They are an eclectic bunch, and I have learned something different from each; from Captain Johns a certain boyish gallantry, from Garrison Keillor a cautious optimism, and so on. I reckon I've read everything they have ever written, and as I have changed, made weak by time and fate, I have seen them change as well - adapting to new challenges, even wading through the Sloughs of Despond where their prose was like old porridge and the critics were writing them off (so to speak).
But we don't give up our friends lightly and I have stuck with them all the way, even when it seems that the highs of scintillating brilliance are gone forever and are going to remain only a memory. Because that is what friends do, they stick together.
I hope I am being afforded a similar degree of understanding as my powers diminish. My love-making is less passionate, my roistering less vigorous, my sarcasm less bitter, my splendid baldness less a fashion-statement and more a sign of premature senility.
The old devil-may-care Liam is gone, replaced by a more sedate model. 'Old men must die,' said Tennyson, 'else the earth grow mouldy.'
But 'Though much is taken, much abides; and though we are not now that strength which in old days moved earth and heaven; that which we are, we are.' Once a doctor accepts the chains of responsibility they can never be set aside; they define us and our place in society. Our clinical instincts are never asleep, and we can never take off those clothes and stand buck-naked before the world.
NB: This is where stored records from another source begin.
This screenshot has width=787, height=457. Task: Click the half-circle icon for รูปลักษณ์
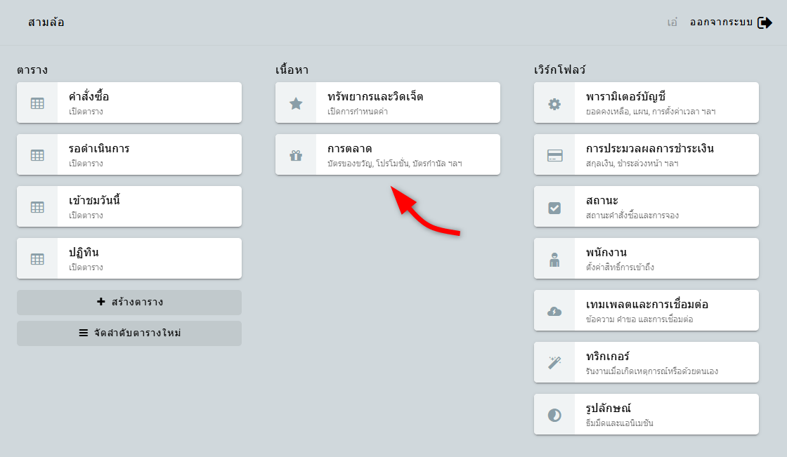[554, 415]
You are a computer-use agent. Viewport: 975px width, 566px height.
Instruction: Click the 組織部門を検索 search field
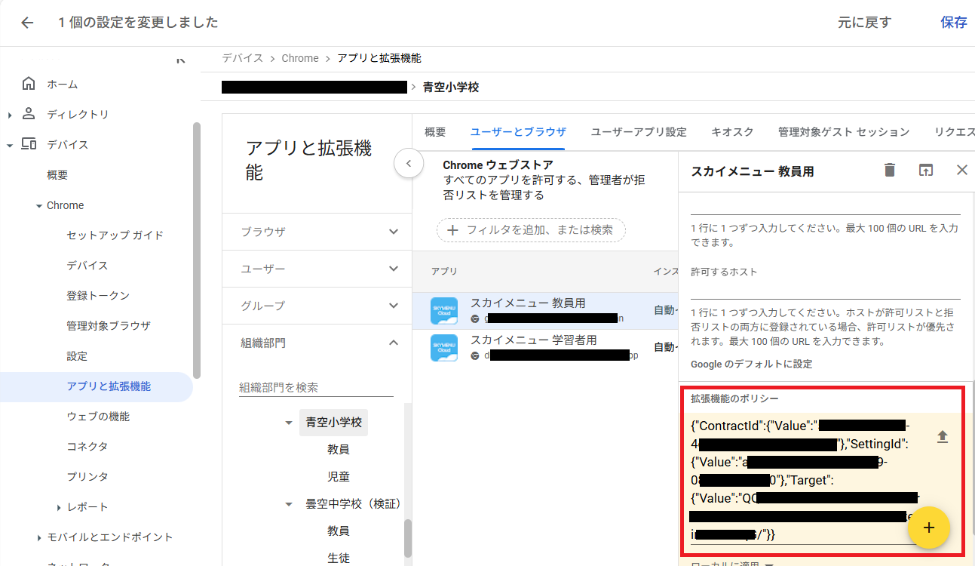pyautogui.click(x=316, y=388)

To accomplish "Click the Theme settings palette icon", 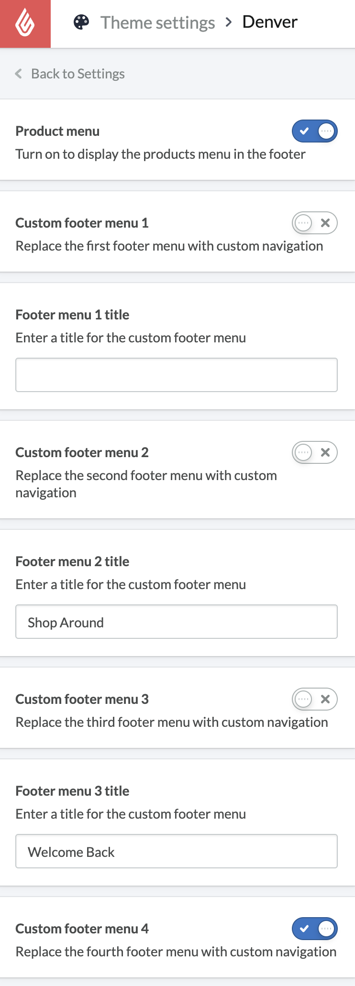I will coord(81,22).
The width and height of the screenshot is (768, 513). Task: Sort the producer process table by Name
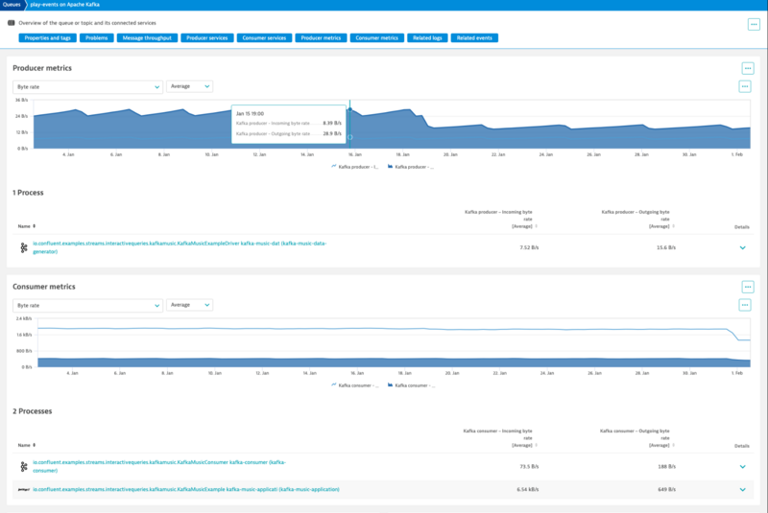[x=27, y=226]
'You are clinically obese,' I told her firmly. 'You need to eat a balanced diet and take more exercise, otherwise you are at significantly increased risk of cardiovascular disease and diabetes; we will need a full risk profile on you, including BP, lipids and glucose, which will need to be done fasting, if you know the meaning of the word.'
She looked askance, got up and walked away without a backward glance; one lady who would never sit beside a stranger on the underground again, I thought.